Hot cold brew coffee
It might sound a little contradictory, but we can assure you that "hot cold brew" is a real thing, it's amazing and almost no stores even serve it for whatever reason. It's simply standard cold brew coffee that has been heated to make it into hot coffee.
So, what's the point? Remember that the secret to cold brew's sweeter, less acidic flavor is the use of cold water during the steeping process. So when you take cold brew, remove the grounds and then heat up the coffee, you get a similar sweet flavor to cold brew, only now it's hot coffee. Yep, cold brew coffee does not actually need to be drank cold!
So go ahead and brew a batch of cold brew, and follow the heating instructions below to give hot cold brew a try. The only real things to remember are 1) make sure the grounds have been removed before heating, and 2) don't let it boil.
Step 1: brew a normal batch of cold brew in your Rumble Jar
Step 2: once the steeping has finished (8-24 hours depending on your method), remove the filter full of grounds
Step 3: empty the brew into a small stovetop pot that comfortably fits a quart of liquid
Step 4: set stove to low heat and begin warming the pot
Step 5: keep an eye on the pot to make sure it does not boil
Step 6: once at desired temperature, pour into a heat-safe coffee mug (don't pour back into the Mason jar, since it is not tempered and could break)

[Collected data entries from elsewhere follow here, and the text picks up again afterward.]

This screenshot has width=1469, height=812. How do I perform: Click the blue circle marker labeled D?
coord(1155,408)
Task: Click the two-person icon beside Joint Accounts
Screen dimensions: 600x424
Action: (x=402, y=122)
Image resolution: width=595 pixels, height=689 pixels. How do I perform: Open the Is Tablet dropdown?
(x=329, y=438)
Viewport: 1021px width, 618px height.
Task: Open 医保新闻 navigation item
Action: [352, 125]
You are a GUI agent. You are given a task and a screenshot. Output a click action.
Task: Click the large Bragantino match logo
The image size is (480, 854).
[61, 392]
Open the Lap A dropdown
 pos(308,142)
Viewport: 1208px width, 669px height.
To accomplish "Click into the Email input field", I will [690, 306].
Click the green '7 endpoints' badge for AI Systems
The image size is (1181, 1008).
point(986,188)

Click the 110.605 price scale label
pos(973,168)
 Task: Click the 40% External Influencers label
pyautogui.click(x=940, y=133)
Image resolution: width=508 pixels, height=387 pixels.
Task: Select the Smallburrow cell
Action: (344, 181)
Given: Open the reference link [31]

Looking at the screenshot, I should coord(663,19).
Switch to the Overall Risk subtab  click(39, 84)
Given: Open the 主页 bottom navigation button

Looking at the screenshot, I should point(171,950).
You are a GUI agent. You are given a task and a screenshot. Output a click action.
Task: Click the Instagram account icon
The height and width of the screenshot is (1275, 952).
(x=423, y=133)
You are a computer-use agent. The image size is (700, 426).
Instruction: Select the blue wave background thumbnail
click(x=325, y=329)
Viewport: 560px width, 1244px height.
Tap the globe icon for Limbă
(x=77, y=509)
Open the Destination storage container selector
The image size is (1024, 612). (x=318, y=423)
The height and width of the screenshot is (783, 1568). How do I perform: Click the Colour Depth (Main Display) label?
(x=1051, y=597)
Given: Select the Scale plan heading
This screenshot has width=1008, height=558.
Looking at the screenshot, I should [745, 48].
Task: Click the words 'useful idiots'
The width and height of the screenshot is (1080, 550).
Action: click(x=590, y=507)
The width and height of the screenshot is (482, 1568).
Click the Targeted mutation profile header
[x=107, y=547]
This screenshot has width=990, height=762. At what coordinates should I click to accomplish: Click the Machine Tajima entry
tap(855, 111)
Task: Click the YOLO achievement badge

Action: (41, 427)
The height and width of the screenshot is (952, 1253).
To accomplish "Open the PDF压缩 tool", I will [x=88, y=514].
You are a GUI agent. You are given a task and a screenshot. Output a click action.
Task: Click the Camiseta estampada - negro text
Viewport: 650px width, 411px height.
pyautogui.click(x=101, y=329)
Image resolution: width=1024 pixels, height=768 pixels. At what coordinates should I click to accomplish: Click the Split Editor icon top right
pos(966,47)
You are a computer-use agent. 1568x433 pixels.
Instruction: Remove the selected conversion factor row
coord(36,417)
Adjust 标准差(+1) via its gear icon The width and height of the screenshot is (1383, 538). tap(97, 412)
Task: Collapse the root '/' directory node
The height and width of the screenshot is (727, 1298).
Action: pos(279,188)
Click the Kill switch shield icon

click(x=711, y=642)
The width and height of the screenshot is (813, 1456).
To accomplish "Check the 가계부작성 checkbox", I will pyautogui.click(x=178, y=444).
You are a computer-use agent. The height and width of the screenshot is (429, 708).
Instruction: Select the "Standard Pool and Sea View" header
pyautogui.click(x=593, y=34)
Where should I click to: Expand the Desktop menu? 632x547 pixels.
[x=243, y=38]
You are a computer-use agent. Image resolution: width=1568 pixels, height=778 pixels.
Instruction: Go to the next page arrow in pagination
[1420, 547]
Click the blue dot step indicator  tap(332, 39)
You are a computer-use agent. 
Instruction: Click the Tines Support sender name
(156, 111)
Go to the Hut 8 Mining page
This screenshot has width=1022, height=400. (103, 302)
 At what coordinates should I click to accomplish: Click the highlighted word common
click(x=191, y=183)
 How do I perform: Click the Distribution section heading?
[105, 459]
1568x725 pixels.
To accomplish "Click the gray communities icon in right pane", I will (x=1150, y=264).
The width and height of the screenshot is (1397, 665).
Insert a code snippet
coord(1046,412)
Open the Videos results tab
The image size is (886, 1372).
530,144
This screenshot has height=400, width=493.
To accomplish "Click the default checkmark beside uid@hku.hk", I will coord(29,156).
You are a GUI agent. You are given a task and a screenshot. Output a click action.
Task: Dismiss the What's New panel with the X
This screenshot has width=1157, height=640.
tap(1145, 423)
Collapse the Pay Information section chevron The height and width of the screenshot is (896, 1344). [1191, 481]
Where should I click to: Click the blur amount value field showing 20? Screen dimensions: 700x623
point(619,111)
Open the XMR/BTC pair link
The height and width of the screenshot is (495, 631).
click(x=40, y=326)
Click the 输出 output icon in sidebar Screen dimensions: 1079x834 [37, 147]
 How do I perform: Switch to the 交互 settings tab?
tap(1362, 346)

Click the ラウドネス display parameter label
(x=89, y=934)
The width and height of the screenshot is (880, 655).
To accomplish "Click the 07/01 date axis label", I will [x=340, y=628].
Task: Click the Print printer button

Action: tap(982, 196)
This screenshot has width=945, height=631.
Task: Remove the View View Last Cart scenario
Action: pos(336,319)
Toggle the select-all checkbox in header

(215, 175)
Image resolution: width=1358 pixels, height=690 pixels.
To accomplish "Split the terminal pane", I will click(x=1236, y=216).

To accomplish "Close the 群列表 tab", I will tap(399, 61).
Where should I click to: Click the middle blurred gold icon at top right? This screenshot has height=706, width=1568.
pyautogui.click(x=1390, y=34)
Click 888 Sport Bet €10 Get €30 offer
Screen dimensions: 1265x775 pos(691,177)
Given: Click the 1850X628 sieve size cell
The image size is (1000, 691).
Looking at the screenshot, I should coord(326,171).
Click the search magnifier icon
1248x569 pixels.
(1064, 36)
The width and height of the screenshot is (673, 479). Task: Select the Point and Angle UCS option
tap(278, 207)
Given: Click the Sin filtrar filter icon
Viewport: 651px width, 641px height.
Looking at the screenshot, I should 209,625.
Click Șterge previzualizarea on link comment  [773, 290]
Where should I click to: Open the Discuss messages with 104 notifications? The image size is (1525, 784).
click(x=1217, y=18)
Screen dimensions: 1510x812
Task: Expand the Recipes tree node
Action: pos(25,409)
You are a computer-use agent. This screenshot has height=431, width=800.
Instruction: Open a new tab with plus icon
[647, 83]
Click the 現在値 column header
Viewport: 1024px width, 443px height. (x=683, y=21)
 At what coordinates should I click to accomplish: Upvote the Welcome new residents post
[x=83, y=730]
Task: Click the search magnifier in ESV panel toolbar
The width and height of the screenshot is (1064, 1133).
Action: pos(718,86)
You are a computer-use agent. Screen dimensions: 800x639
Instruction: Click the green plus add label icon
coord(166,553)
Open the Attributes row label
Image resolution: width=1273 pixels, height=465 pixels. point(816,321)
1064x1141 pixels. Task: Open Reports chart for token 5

Alternatively, you can use a microwave for the heating process. Our recommendation is to pour the brew into a different, microwave-safe container before heating. Mason jars are not tempered (and can also get super hot to the touch!), so they don't work very well with hot liquids and may break unless you have a lot of experience working with them.
This is an easy one. Cold brew (obviously) makes for excellent iced coffee. With your Rumble Jar, the only adjustment you'll need to make is to use more grounds than usual. Consider filling the filter to the higher Concentrate Notch. The reason is that once you pour it over ice, the ice starts to melt and dilute your brew. So the extra grounds will counteract any watery taste.